Erik Orsenna  : Authentique : 90 % est authentique. Les histoires principales le sont. Quand je crée des personnages secondaires je pousse un peu. Ce qui est authentique c’est que les bateaux rapportent toutes sortes d’animaux dont les perroquets qui fascinent puisqu’ils parlent. Là où j’interviens en tant que romancier c’est lorsque j’imagine une femme qui apprend à ces perroquets des mots de la vie quotidienne pour les vendre aux veuves et les rendre moins seules. Elle apprend aux perroquets des phrases typiques de mari, par exemple « Qu’est-ce qu’il y a à manger ce soir« , comme ça une veuve qui achète ce perroquet parlant est beaucoup moins seule. Elle a exactement le même dialogue qu’elle avait avec son mari, sans avoir les inconvénients du mari.

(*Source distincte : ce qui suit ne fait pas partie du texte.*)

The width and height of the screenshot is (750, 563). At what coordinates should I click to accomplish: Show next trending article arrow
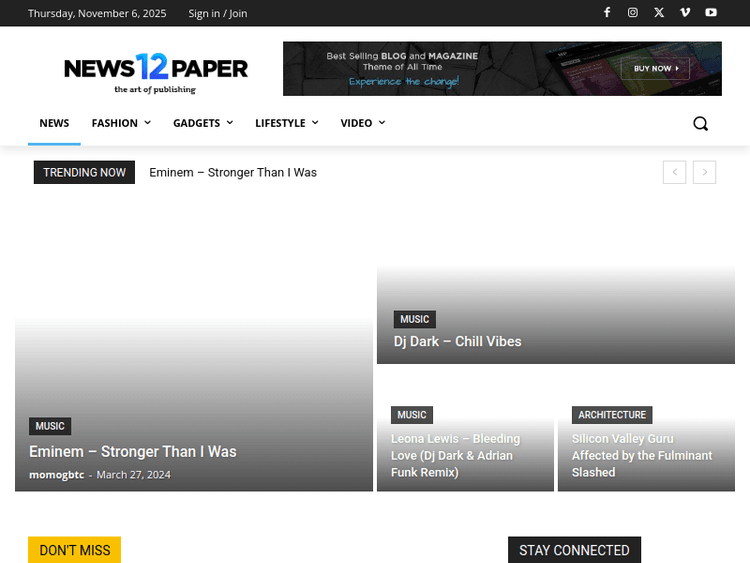coord(705,172)
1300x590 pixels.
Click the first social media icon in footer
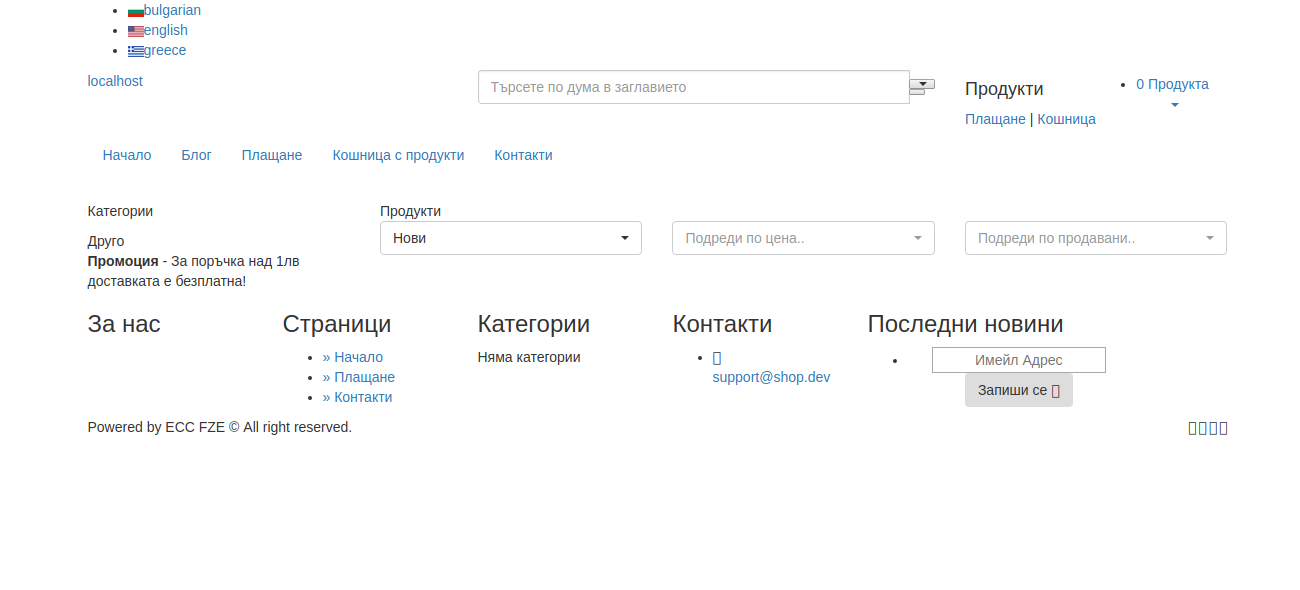pos(1193,427)
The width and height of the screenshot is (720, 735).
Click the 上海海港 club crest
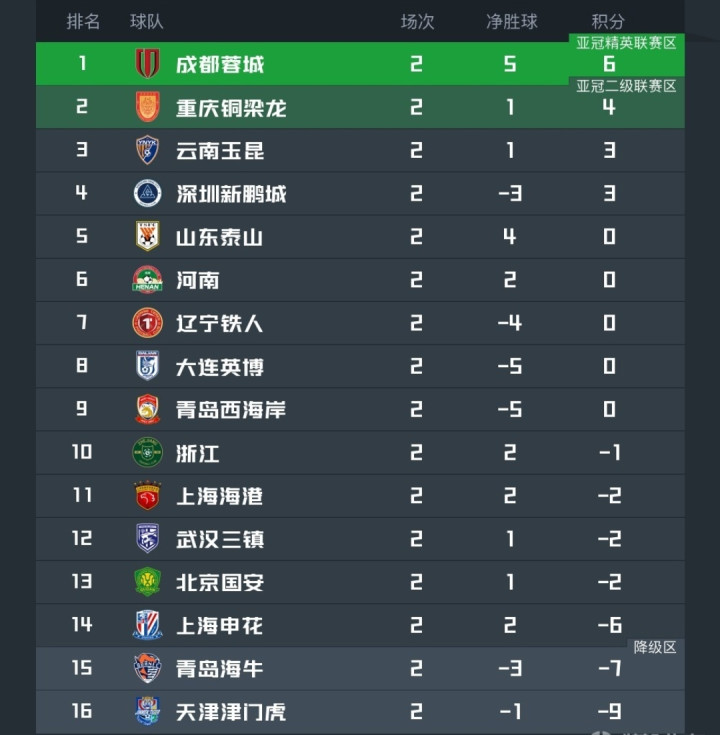147,495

Le réel est beaucoup plus intelligent et divers que l’imaginaire. Je mets juste un petit truc en plus et puis j’essaie d’écrire un peu correctement ma chère langue française. Et puis il y a d’autres choses incroyables qui devraient appartenir à la légende, mais qui sont authentiques. Sur un des bateaux, Colomb a embarqué un Juif. Sa logique est la suivante : les Juifs sont en contact avec le monde entier et donc ils connaissent toutes les langues. Quand on découvrira des gens nouveaux, le Juif forcément saura parler la langue de ces gens nouveaux. J’ai trouvé des choses tout à fait authentiques comme la manière d’apprendre les langues : les « lancer ». On prenait un type qui avait été condamné assez lourdement. On l’embarquait et arrivé le long d’une côte inconnue, on « lançait » le mec. Le navire poursuivait le voyage et revenait deux ans après. Ou le mec était bouffé ou bien il connaissait la langue J’ai transmis la méthode à Assimil « Apprenez l’allemand en deux ans« , mais ils ne m’ont pas répondu.